Willen, durven en doen
Boone leert mensen een driestapsproces om met perfectionisme om te gaan. “Het gaat in een concrete situatie steeds om willen, durven en doen. Stel dat je als arts ’s avonds klaarstaat om naar een feestje te gaan, en een patiënt belt met een ernstig probleem. Als arts haal je voldoening uit zorgen voor mensen, en dat is goed. Maar het kan problematisch worden wanneer je daardoor jezelf uit het oog verliest en geen tijd meer hebt voor jezelf. Het is belangrijk om je af te vragen wat je eigenlijk wil, waar jouw echte behoeften en verlangens liggen, en om daar voldoende ruimte aan te geven. En het kan zijn dat je dat avondje voor jezelf echt wil.”

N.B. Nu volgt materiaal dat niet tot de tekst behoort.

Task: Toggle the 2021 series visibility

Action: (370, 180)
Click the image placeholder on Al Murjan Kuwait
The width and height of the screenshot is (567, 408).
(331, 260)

“De tweede stap is dan die wensen en behoeften te uiten, en om te gaan met de gevoelens en gedachten — zoals ‘dan ben ik een slechte arts' — die dat met zich meebrengt. Voor een arts die perfect wil lijken, kan het moeilijk zijn om die patiënt te vertellen dat je op dat moment niet beschikbaar bent. Het afwegen van de behoeften van de patiënt en jouw eigen behoeften is een lastige beslissing. Niet op zijn minst omdat schuldgevoelens of een gevoel van verantwoordelijkheid de kop kunnen opsteken. Het is belangrijk dat je die gevoelens erkent en accepteert, en je je er niet volledig door laat overmannen. Je gevoel benoemen (‘daar is mijn schuldgevoel weer’) kan helpen om er afstand van te nemen en naar de derde stap te gaan: het doen, het daadwerkelijk uitvoeren van de beslissing die je hebt genomen. Het kan helpen om kleine stappen te zetten, bijvoorbeeld door tegen de patiënt te zeggen dat je op dat moment niet beschikbaar bent, maar meteen door te verwijzen naar de huisartsenwachtpost. Op die manier blijf je zorgzaam voor je patiënt, terwijl je ook je eigen grenzen en behoeften respecteert en beschermt.”
Generatieverschillen
Boone merkt ook op dat de jongere generatie zorgverleners anders denkt over dit thema. “Ik zie soms een spanning tussen de oudere generatie artsen, voor wie hun werk iets vaker hun leven is, en de jongere generatie, die meer aandacht heeft voor zelfzorg en naast hun werk ook andere dingen wil doen. Hoewel de lat voor hen even hoog ligt, vullen ze hun purpose anders in. Dat botst soms met de oudere generatie, die verwacht dat de jongere generatie net zo hard werkt als zijzelf deden. Helaas voor de jonge artsen blijft de workload in ziekenhuizen dezelfde en moeten er nog steeds evenveel patiënten worden gezien. Dat zorgt voor een probleem omdat de verwachtingen van de jongeren en de realiteit niet overeenkomen. Het is belangrijk om ons af te vragen hoe we daarmee willen omgaan als we willen dat jonge artsen niet afhaken.”
Dit artikel is verschenen in Artsenkrant van 11 mei 2023.
Liesbet Boone. Niet perfect, toch tevreden, Pelckmans, 2023, 238 blz.